- _PROBLEM TO SOLVE_
Of all the lines in the entries below, give again exactly those starting at the line containing "The width and height of the screenshot is (720, 476)." and ending at the line containing "Given: Click the word", both ends included, and no others.

- _SUPPLIED INFORMATION_
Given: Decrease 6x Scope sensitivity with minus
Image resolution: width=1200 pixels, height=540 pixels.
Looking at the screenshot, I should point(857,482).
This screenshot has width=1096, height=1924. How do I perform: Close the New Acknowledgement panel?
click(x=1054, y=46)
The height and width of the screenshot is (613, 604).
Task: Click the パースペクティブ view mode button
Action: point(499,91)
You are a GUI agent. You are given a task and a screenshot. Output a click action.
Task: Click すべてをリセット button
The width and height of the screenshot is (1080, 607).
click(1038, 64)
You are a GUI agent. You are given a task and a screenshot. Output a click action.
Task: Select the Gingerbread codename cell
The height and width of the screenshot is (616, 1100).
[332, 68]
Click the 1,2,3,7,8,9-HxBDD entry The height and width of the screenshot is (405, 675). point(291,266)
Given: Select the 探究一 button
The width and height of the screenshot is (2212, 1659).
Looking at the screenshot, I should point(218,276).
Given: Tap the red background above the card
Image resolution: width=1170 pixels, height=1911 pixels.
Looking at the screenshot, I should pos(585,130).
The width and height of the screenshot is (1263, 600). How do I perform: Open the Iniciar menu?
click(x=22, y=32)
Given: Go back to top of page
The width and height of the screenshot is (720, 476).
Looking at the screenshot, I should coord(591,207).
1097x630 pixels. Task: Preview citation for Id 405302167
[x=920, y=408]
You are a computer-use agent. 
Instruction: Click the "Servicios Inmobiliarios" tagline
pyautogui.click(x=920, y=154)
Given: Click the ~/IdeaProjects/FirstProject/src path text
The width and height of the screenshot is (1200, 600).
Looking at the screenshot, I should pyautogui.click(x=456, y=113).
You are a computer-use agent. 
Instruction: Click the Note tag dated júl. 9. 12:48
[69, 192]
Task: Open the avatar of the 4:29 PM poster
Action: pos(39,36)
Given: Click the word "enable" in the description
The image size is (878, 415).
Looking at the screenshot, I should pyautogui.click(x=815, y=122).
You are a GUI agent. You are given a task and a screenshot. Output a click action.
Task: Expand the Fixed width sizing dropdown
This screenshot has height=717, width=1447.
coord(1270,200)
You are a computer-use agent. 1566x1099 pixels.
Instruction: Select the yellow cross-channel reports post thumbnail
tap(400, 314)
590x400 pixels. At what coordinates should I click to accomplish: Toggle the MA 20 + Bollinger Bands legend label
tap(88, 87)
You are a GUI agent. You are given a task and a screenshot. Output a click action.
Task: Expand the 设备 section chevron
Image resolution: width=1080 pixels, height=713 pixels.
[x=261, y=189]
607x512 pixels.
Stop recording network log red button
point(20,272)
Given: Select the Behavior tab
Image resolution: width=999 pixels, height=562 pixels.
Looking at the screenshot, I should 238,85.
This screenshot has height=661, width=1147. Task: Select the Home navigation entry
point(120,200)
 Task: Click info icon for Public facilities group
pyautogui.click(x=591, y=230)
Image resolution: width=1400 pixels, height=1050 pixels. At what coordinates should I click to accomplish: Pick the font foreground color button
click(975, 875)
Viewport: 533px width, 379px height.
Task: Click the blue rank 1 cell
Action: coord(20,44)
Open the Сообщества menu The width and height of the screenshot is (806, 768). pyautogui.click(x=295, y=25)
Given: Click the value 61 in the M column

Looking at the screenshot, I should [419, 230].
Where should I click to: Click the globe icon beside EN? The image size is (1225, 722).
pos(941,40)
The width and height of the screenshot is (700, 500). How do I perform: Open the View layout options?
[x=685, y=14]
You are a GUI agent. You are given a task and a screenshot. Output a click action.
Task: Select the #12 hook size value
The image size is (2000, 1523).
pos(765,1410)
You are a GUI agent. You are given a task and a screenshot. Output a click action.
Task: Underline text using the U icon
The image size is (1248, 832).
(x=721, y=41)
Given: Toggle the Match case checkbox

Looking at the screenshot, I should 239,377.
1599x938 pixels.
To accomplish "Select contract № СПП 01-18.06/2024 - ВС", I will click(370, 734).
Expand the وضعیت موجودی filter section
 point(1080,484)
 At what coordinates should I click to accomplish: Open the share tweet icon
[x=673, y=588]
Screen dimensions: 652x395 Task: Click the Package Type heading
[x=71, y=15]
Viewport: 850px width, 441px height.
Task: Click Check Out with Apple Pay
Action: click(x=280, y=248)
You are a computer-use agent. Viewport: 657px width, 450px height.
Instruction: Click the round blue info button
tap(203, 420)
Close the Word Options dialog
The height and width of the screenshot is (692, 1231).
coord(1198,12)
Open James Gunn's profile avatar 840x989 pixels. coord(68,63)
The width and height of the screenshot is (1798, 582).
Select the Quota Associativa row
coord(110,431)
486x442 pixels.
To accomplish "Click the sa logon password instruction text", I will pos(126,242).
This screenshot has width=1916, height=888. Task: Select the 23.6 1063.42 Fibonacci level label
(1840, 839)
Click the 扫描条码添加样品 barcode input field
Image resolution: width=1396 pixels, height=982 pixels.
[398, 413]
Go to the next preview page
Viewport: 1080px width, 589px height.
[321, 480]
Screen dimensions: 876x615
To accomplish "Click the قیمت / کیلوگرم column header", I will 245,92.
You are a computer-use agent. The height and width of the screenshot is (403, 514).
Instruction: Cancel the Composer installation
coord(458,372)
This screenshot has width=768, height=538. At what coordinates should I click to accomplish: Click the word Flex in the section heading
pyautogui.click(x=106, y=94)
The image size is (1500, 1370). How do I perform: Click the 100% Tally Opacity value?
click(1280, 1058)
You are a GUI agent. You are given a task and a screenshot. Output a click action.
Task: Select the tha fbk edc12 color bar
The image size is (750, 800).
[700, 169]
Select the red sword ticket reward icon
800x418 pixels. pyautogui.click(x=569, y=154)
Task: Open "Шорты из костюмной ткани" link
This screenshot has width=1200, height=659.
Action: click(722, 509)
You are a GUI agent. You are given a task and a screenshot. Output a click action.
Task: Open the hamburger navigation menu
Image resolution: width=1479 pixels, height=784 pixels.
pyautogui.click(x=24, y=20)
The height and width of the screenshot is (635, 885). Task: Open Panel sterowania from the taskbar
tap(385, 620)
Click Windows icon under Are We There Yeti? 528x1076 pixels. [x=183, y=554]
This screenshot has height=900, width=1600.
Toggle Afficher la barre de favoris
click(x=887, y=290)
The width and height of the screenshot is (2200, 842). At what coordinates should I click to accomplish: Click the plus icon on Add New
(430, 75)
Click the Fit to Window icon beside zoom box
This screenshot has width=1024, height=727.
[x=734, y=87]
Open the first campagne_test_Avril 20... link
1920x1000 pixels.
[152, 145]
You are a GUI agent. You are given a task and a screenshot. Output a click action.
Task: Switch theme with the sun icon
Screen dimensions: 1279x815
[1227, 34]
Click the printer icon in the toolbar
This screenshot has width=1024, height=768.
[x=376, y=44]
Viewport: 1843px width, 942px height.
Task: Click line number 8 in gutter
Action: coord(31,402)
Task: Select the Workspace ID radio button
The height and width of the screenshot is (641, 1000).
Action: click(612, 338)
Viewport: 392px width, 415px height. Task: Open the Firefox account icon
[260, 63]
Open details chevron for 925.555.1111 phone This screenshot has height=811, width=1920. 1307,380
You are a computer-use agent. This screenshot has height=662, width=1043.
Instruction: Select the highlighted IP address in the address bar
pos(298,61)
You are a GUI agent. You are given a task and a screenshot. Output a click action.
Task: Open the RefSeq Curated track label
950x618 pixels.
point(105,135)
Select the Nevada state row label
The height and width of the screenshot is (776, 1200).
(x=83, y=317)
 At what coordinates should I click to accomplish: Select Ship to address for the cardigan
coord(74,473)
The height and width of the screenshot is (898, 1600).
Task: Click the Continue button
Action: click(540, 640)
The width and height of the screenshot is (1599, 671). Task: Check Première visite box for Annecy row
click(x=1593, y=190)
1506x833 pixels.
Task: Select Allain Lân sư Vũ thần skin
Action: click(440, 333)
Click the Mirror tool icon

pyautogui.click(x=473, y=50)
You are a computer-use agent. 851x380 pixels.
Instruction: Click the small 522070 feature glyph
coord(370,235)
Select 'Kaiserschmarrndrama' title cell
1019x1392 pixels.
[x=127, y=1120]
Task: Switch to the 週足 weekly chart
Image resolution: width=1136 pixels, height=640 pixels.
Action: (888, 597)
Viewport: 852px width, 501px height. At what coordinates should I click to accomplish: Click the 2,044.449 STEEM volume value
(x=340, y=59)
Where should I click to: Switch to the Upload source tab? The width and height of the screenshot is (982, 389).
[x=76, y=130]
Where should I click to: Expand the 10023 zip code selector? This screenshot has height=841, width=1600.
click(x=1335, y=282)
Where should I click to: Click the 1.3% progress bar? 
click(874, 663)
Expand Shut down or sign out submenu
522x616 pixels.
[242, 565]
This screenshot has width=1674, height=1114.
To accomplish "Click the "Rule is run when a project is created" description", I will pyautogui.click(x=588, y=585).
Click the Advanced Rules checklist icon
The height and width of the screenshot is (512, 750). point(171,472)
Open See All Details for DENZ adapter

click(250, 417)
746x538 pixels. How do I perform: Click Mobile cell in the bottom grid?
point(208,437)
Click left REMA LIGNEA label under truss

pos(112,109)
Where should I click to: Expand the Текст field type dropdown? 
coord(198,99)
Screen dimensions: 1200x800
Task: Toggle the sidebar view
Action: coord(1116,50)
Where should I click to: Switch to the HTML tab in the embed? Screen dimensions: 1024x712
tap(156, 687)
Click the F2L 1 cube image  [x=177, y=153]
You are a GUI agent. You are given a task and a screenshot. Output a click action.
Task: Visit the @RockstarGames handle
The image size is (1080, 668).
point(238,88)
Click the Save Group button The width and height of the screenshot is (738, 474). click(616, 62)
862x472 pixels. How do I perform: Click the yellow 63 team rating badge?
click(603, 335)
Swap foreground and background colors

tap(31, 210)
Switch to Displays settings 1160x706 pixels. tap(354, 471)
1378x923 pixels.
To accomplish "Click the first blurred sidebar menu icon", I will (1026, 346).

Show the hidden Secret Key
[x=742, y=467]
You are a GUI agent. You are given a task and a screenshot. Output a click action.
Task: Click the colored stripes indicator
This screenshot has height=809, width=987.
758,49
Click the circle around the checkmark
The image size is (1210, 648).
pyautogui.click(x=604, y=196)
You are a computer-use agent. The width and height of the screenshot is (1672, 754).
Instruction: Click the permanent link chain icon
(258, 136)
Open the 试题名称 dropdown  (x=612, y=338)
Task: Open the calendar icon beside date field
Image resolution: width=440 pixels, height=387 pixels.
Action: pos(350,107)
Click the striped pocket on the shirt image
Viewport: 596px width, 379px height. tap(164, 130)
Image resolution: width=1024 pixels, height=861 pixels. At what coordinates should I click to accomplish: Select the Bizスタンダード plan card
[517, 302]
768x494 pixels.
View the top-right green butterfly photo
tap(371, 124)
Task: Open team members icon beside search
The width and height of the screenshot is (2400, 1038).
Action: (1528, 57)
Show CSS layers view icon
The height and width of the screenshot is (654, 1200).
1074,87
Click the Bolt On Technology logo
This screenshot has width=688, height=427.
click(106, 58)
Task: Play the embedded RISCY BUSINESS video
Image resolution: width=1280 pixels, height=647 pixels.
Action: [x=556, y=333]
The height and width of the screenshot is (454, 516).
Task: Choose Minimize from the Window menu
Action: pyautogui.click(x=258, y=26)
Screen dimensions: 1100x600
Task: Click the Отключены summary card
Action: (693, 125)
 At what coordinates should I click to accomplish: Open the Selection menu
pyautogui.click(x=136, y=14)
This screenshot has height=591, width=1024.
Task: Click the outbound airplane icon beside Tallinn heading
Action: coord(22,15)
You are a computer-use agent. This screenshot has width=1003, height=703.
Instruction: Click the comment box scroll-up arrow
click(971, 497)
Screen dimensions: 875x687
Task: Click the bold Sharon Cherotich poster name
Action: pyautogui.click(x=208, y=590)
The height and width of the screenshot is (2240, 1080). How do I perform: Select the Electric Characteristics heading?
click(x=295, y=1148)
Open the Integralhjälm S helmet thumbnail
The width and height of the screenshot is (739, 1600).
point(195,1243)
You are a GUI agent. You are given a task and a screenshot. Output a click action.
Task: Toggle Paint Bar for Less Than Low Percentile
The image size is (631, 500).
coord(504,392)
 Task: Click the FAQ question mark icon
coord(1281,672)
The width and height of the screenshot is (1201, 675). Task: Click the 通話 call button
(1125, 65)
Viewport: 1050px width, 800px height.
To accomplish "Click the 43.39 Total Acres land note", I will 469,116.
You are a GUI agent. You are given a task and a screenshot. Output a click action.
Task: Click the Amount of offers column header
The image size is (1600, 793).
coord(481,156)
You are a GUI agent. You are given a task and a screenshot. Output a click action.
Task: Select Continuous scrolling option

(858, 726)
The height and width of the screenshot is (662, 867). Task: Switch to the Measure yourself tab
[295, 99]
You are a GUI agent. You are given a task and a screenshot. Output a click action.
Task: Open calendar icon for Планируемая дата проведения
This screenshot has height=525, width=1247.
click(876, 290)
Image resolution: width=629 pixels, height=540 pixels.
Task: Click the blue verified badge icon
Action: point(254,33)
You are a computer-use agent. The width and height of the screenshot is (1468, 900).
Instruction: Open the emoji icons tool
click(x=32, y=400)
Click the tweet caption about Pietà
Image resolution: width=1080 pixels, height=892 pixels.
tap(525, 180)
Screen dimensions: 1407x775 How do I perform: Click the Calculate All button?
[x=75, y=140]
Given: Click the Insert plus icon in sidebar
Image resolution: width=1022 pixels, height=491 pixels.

- _RESULT FOR THIS EXERCISE_
The width and height of the screenshot is (720, 476).
Looking at the screenshot, I should coord(591,207).
1097x630 pixels. Task: Preview citation for Id 405302167
[x=920, y=408]
You are a computer-use agent. 
Instruction: Click the "Servicios Inmobiliarios" tagline
pyautogui.click(x=920, y=154)
Given: Click the ~/IdeaProjects/FirstProject/src path text
The width and height of the screenshot is (1200, 600).
Looking at the screenshot, I should pyautogui.click(x=456, y=113).
You are a computer-use agent. 
Instruction: Click the Note tag dated júl. 9. 12:48
[69, 192]
Task: Open the avatar of the 4:29 PM poster
Action: pos(39,36)
Given: Click the word "enable" in the description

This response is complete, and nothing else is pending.